Cooperative Caching is a technique used by LAN's to take advantage of the greater transfer speed of data oer the network rather than from a disk acess. In these circumstances we can imagine the total cache of the LAN as one unified cache. There are two main techniques that distinguish algorithms to deal with the global cache. One is the centralized algorithms in which all data on the cache is located in some centralized server. At this point cache misses consult the server for possible locations for block locations. Another method of caching is decentralized algorithms. These algorithms are usually less accurate than their centralized cousins. However, decentralized algorithms do not place a direct burden on a centralized server and therefore tend to scale better. Questions concerning consistence have been largely ignored here.

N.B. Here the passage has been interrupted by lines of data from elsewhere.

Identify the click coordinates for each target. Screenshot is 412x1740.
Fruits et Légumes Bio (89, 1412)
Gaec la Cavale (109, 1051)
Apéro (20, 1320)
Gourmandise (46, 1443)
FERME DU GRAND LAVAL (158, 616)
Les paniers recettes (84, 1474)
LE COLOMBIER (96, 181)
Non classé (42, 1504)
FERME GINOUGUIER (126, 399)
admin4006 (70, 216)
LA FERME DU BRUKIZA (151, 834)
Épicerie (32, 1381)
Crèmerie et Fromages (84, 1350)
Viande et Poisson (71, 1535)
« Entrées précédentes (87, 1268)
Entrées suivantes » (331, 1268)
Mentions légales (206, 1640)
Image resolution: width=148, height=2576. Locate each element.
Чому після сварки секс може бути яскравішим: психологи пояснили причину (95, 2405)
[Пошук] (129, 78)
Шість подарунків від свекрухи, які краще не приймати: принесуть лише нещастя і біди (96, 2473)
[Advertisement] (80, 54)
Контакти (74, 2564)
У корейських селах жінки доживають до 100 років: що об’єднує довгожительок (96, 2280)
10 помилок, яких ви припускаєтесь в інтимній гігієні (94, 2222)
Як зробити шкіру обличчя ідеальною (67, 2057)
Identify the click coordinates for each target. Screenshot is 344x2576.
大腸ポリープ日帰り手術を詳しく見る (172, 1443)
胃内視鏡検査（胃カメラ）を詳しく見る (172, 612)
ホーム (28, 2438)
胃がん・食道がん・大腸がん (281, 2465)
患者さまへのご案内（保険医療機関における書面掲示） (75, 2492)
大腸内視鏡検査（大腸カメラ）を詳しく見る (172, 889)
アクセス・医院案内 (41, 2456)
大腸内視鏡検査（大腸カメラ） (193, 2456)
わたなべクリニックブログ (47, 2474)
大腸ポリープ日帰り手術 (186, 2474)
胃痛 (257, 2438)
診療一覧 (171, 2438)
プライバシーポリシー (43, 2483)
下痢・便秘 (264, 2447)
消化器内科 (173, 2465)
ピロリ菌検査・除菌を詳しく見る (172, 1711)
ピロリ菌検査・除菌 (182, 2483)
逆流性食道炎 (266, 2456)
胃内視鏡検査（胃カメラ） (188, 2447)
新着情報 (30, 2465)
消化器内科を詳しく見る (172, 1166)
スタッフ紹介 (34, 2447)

However, most forms of cooperative cache use a write through algorithm and implement a lock on the file for writers.

While the algorithms here use very specified techniques we can find 'close cousins' in other areas of computer science. In cooperative caching we find a similarity to victim caches which store blocks after the local CPU thinks that they are done with it. Cooperative caching is also comparable to the idea of shared memory found in multiprocessors. Each processor tries to use it's memory without hurting the other processors. Finally we can draw a parallel to the workings of load balancing and the determination of where to place blocks in the global cache.

Application Controlled Prefetching and Caching

Application controlled prefetching and caching allows applications to do local prefetching and caching based on the information they have about their future reference streams. The algorithm also uses a global cache management policy which uses the global cache intelligently. In doing so, it uses a hierarchical algorithm which segregates the global behavior from the local behavior, thus ensuring fairness and isolation. Further, it incorporates batching in disk scheduling to amortize costs over a number of prefetch requests, enabling faster prefetches.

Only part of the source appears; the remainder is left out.